Former Egyptian president, Hosni Mubarak was freed from his prison/hospital for the first time in 6 years today, after the public tried and failed to imprison the leader forever when they put him on trial for his part in the violence in Tahrir Square.
Mubarak, 88, had been convicted of causing the deaths of 850 protesters, killed by his security forces in Cairo during the 18-day uprising which began in January 2011. His “prison” was a very nice apartment overlooking the Nile river.
Recently, Egypt’s highest court struck down the ruling, making Mubarak, despite being a dictator for several decades, will be free to live as a citizen, it looks like.
The Daily Mail explains:
His lawyer Farid El Deeb said today: ‘Yes, he is now in his home in Heliopolis.’
Heliopolis is an affluent suburb and his home is not far from the presidential palace from where Mubarak had ruled Egypt for 30 years.
The Independent reported that an explosion in Maadi, not far from the hospital, killed one person today and injured three others, although it is not clear if it was connected to his release.
Mubarak’s release follows years of litigation involving cases ranging from corruption to the killing of protesters in and around Tahrir Square.
He was initially arrested in April 2011, two months after leaving office, and has since been held in prison and in military hospitals under heavy guard.
Egypt’s current President, Abdel Fattah el-Sisi, is a former General who spent years serving under Mubarak in the Egyptian Army and came to power in 2013 after overthrowing Mohammed Morsi, the Muslim Brotherhood leader who was elected President in 2012.
Mubarak was accused of inciting the deaths of protesters during the 18-day revolt, in which about 850 people were killed as police clashed with demonstrators.
He was sentenced to life in 2012 in the case, but an appeals court ordered a retrial which dismissed the charges two years later.
Egypt’s top appeals court on March 2 acquitted him of involvement in the killings.

+ + + + +

> _ACTIVITY LIST_:
**a.** List every person named in the passage on Mubarak's release.
**b.** Carry on the passage on Mubarak's release, starting after its final sentence.
The lines after this point are separate material and are not connected to the passage on Mubarak's release.

+ + + + +

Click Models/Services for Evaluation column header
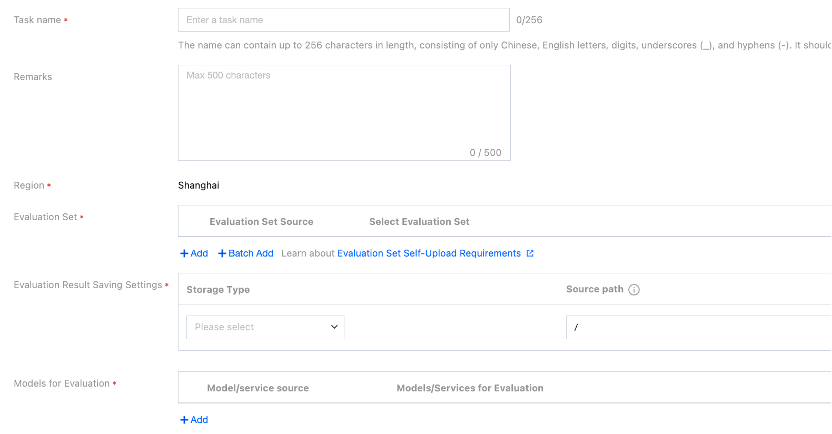 [x=470, y=388]
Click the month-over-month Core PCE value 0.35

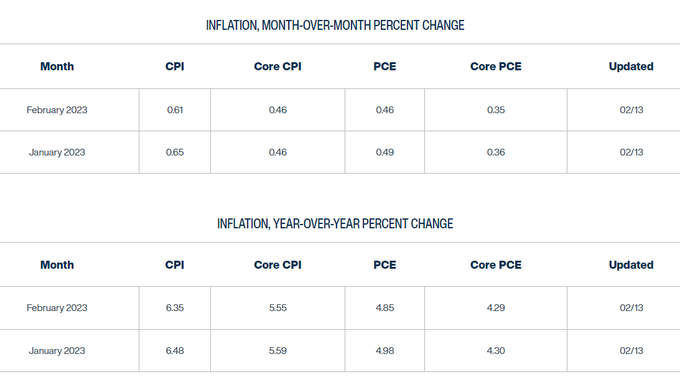pyautogui.click(x=496, y=110)
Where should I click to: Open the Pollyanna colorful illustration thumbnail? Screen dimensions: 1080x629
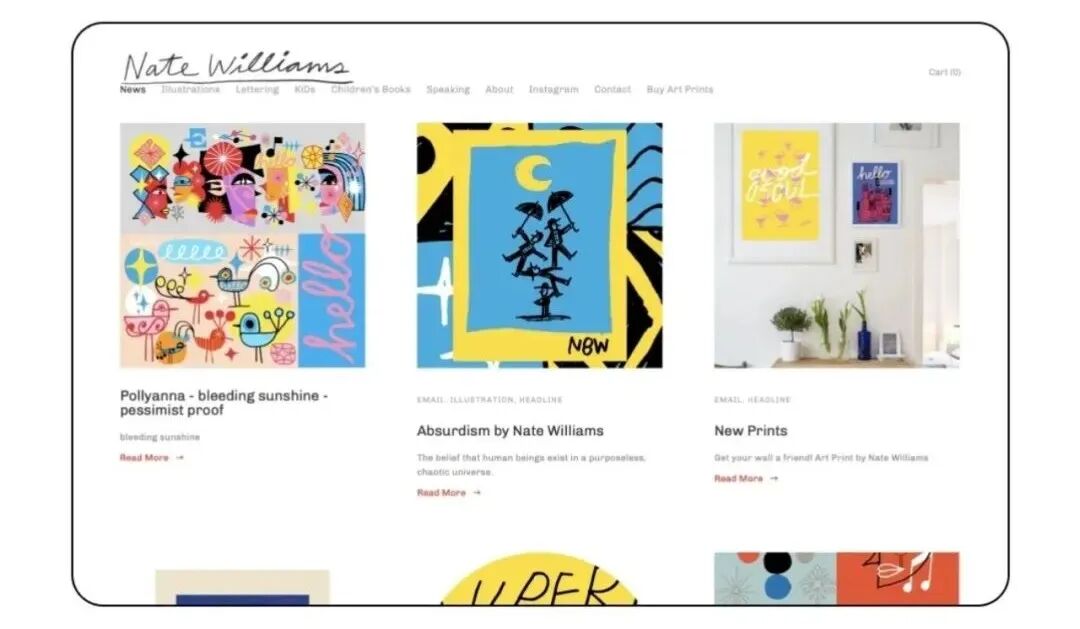click(242, 245)
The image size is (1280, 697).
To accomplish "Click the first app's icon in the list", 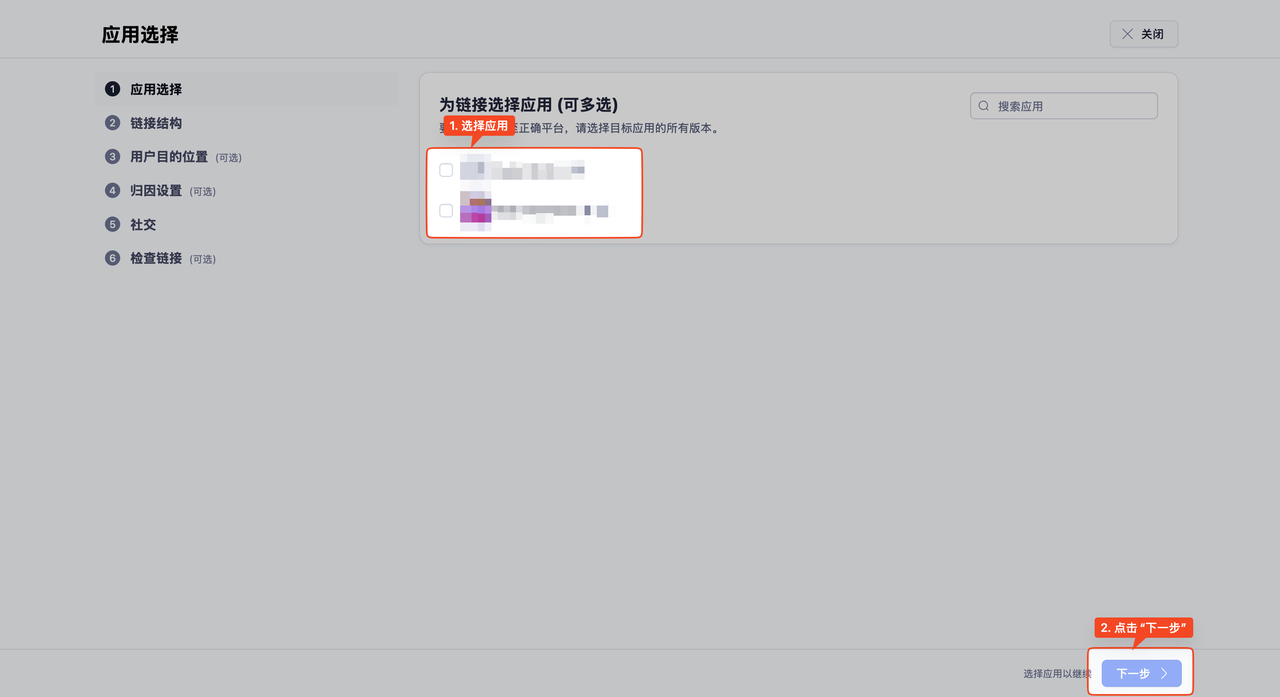I will (475, 170).
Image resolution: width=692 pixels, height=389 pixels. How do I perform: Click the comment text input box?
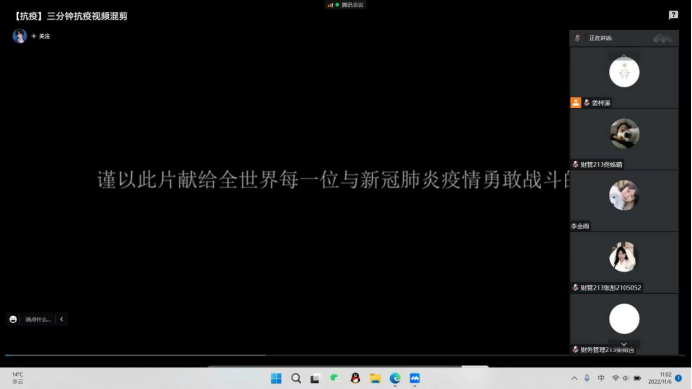(38, 319)
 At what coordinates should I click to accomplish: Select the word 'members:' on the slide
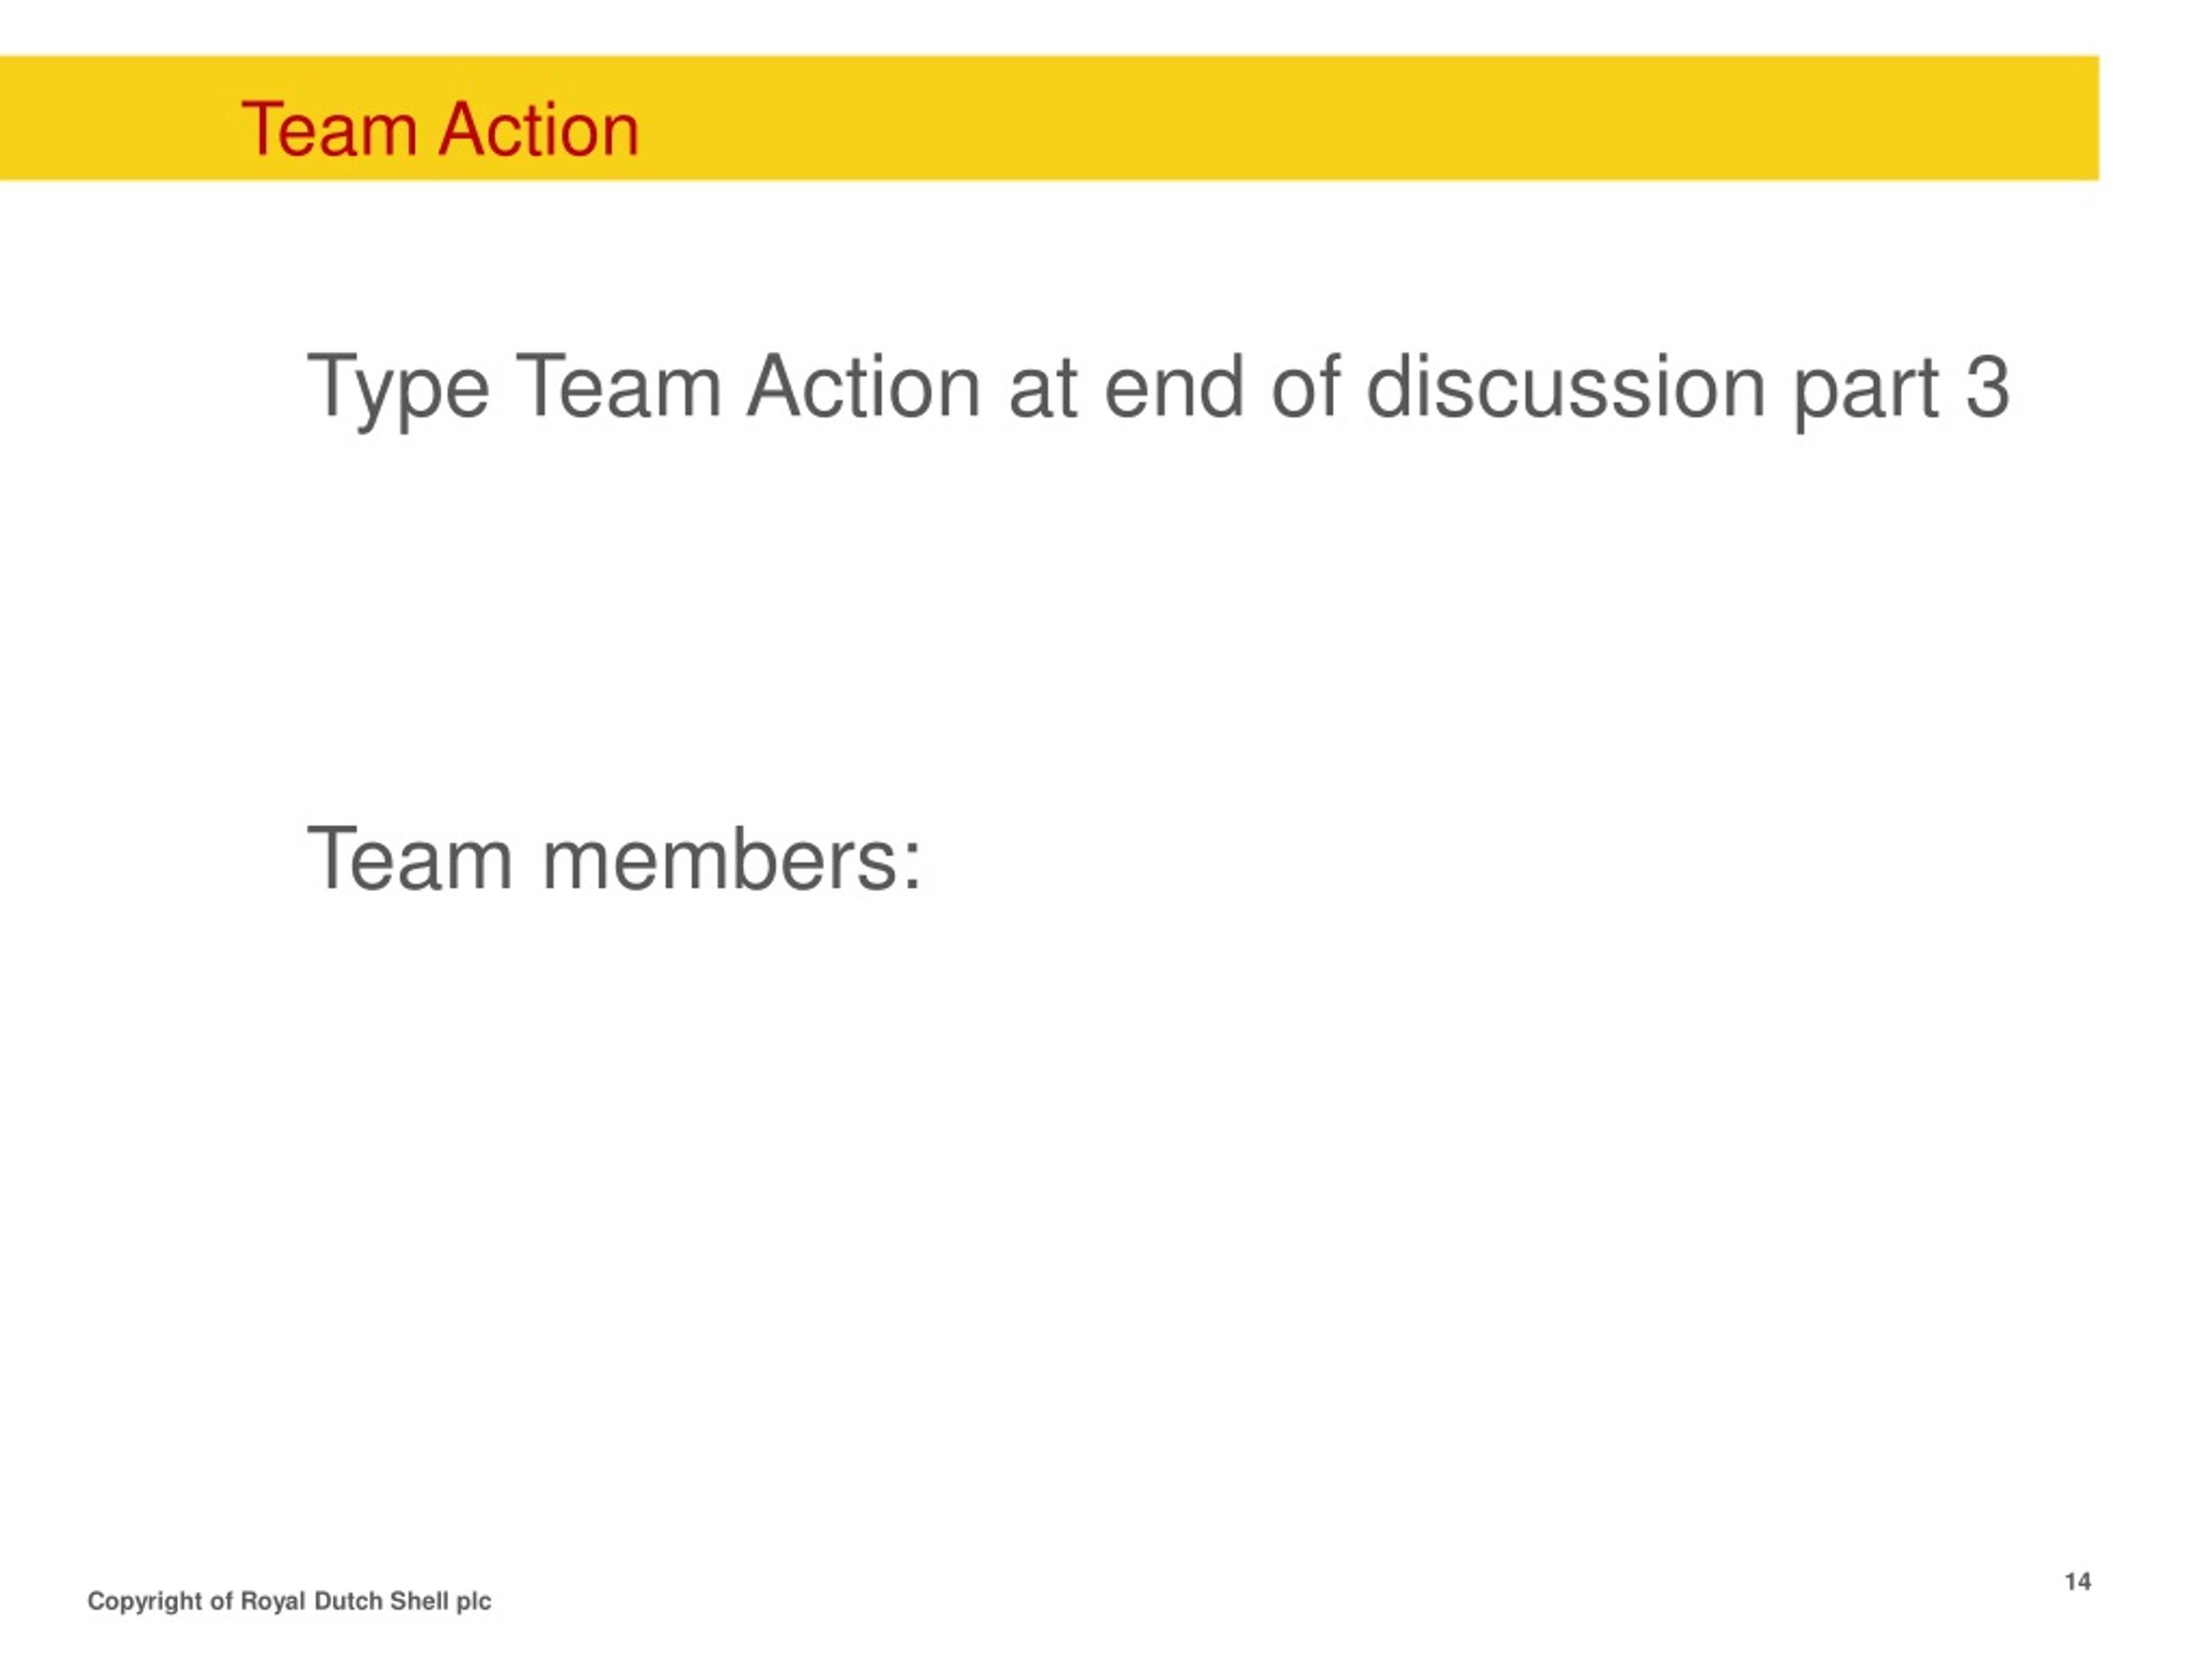coord(732,858)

+ + + + +

> _RESPONSES BY ITEM NUMBER_:
**a.** Hosni Mubarak, Farid El Deeb, Abdel Fattah el-Sisi, Mohammed Morsi

**b.**
In January 2016, the appeals court upheld a three-year prison sentence for Mubarak and his two sons on corruption charges.
But the sentence took into account time served. Both of his sons, Alaa and Gamal, were freed.
Yesterday a court ordered a renewed corruption investigation into Mubarak for allegedly receiving gifts from the state-owned Al-Ahram newspaper.
Meanwhile several key activists in the 2011 uprising are now serving lengthy jail terms, and rights groups say hundreds of others have been forcibly disappeared.
Harriet McCulloch, a deputy director at London-based human rights organisation Reprieve, said: ‘As Hosni Mubarak goes free in Egypt, thousands of prisoners still languish in horrific prison conditions.
‘Many face the death penalty on charges relating to protests, in mass trials that make a mockery of due process. Some were arrested as children – people like Irish citizen Ibrahim Halawa, who has suffered terrible abuses in jail.
‘The Sisi Government must now show that Egypt’s justice system is worthy of the name and release Ibrahim, and the hundreds like him.’
Some of those who took part in the Arab Spring now feel the uprising was in vain.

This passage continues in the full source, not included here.